__What to work on__.
In the data, replace "computer-use agent" with "GUI agent" in the part that opens with the line containing "Click into the Kürzel input field" and closes with the line containing "click(789, 475)". Give back only that part, with everything else left unchanged.
[START Entries provided]
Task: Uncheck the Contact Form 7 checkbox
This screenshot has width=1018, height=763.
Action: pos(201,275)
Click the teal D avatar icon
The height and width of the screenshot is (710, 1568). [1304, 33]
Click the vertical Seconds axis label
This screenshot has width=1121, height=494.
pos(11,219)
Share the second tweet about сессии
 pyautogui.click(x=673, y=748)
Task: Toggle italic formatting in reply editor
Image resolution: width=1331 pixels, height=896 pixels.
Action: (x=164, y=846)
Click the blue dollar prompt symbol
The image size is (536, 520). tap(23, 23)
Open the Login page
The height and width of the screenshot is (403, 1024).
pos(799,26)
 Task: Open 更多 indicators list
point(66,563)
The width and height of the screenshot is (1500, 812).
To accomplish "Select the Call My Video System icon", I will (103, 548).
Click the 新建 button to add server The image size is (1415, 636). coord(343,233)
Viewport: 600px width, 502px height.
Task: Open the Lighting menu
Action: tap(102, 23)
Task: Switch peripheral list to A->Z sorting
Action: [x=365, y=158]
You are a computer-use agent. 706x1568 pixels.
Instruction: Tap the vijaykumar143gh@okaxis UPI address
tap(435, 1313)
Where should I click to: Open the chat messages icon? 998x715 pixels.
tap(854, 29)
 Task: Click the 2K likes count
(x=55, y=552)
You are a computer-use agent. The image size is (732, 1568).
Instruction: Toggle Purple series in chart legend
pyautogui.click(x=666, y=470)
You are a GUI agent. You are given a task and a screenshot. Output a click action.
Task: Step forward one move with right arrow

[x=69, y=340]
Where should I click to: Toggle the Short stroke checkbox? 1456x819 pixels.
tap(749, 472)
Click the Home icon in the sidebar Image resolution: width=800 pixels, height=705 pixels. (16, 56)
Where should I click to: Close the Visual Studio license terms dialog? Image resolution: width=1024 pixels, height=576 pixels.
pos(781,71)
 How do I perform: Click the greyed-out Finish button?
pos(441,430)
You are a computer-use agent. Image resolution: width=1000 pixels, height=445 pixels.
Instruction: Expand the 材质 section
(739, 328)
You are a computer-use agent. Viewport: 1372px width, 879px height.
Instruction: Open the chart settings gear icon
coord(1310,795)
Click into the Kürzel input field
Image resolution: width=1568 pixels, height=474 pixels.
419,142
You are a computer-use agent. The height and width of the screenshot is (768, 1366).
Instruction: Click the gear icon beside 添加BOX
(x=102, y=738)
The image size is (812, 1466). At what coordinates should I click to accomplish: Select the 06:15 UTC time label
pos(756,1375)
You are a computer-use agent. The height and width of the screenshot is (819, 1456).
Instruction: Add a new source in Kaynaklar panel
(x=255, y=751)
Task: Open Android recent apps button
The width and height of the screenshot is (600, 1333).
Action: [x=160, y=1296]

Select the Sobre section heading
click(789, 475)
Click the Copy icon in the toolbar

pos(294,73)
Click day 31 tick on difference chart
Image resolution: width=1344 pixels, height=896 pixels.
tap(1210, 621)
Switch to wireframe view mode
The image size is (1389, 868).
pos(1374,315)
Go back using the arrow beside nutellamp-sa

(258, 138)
[END Entries provided]
__Answer below__.
Click into the Kürzel input field
Image resolution: width=1568 pixels, height=474 pixels.
419,142
You are a GUI agent. The height and width of the screenshot is (768, 1366).
Instruction: Click the gear icon beside 添加BOX
(x=102, y=738)
The image size is (812, 1466). At what coordinates should I click to accomplish: Select the 06:15 UTC time label
pos(756,1375)
You are a GUI agent. The height and width of the screenshot is (819, 1456).
Instruction: Add a new source in Kaynaklar panel
(x=255, y=751)
Task: Open Android recent apps button
The width and height of the screenshot is (600, 1333).
Action: [x=160, y=1296]

Select the Sobre section heading
click(789, 475)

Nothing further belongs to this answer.